Напишите продолжение отрывка о спектакле «Разговоры беженцев» на Ленинградском вокзале, начав сразу после его последнего предложения.

*ОТРЫВОК:*
========================================================================

Анатолий Голубовский: Выйти на окупаемость для театра - это…
Тамара Ляленкова: Мы начали говорить про иммерсивный театр. Фестиваль NET показывал такой спектакль - "Разговоры беженцев". Художественный руководитель Константин Учитель. Нам удалось снять фрагмент спектакля, который происходил непосредственно в пространстве Ленинградского вокзала. Это по Брехту. Это разговоры двух немецких беженцев времен Второй мировой войны. Это первая российская премьера. Никто не мог подступиться к этой пьесе. И тут она состоялась в таком виде. Каждому зрителю выдавался подслушивающий набор. Он мог слышать актеров, которые в толпе как-то себя вели, разговаривали. Каждый двигался в меру своего понимания - за ними, рядом или сидел где-то кофе пил.

========================================================================

*ПЕРЕЧЕНЬ МАТЕРИАЛОВ:*
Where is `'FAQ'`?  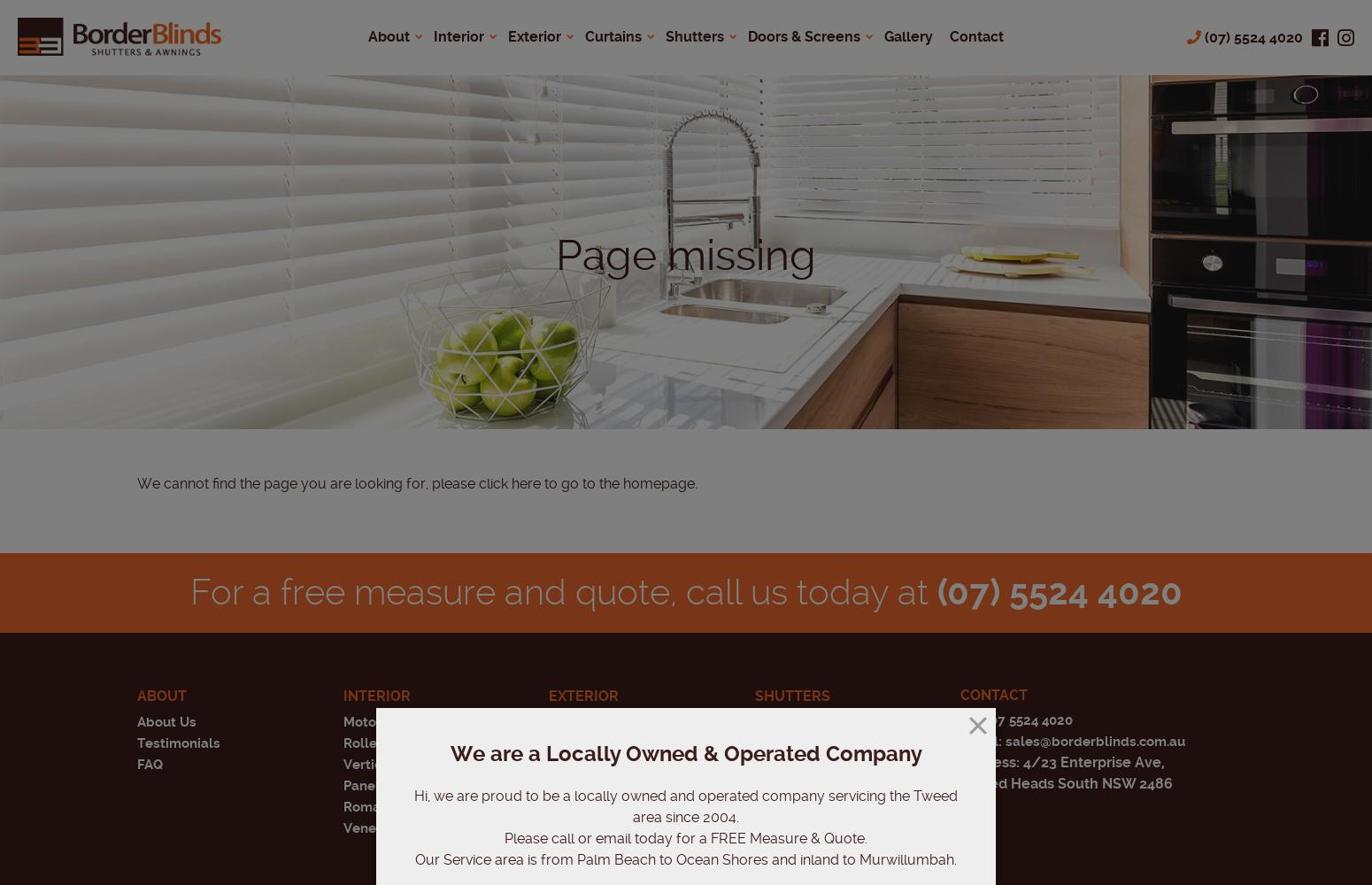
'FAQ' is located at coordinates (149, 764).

========================================================================

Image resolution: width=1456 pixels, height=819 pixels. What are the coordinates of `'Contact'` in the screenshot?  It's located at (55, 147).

========================================================================

*РЕШЁННАЯ ЗАДАЧА:*
- Театр - это ведь не драматургия. Театр - это театр. Насколько я понимаю, устроители фестиваля хотят показать, что разные театры бывают. То, что мы делаем, в общем-то, я и сам немножко удивляюсь - а как это никто еще не придумал? Это ведь такая простая вещь - раздать людям наушники. И они попадают в совершенно другое пространство. Мы же ничего не делаем. Мы намеренно ничего не делаем такого, чтобы это отталкивало или как-то возбуждало. Мы ничего не делаем, чтобы мешало людям на вокзале. Это одна из наших задач. Те люди, которые в наушниках, они попали в другое пространство. Они попали в какой-то другой мир, мир высокой литературы. Потому что сам по себе текст Брехта, во-первых, фантастически актуален. Во-вторых, он не только политически актуален. Мы как раз не хотели бы, чтобы это все выглядело как такая игра сугубо политического контекста. На самом деле, там вещи, связанные с колоссально философским контекстом - порядок и беспорядок, демократия и диктатура, обыватель и герой. Что такое средний человек? Почему так много стало этих не средних? И не задохнемся ли мы все от такого обилия великих людей?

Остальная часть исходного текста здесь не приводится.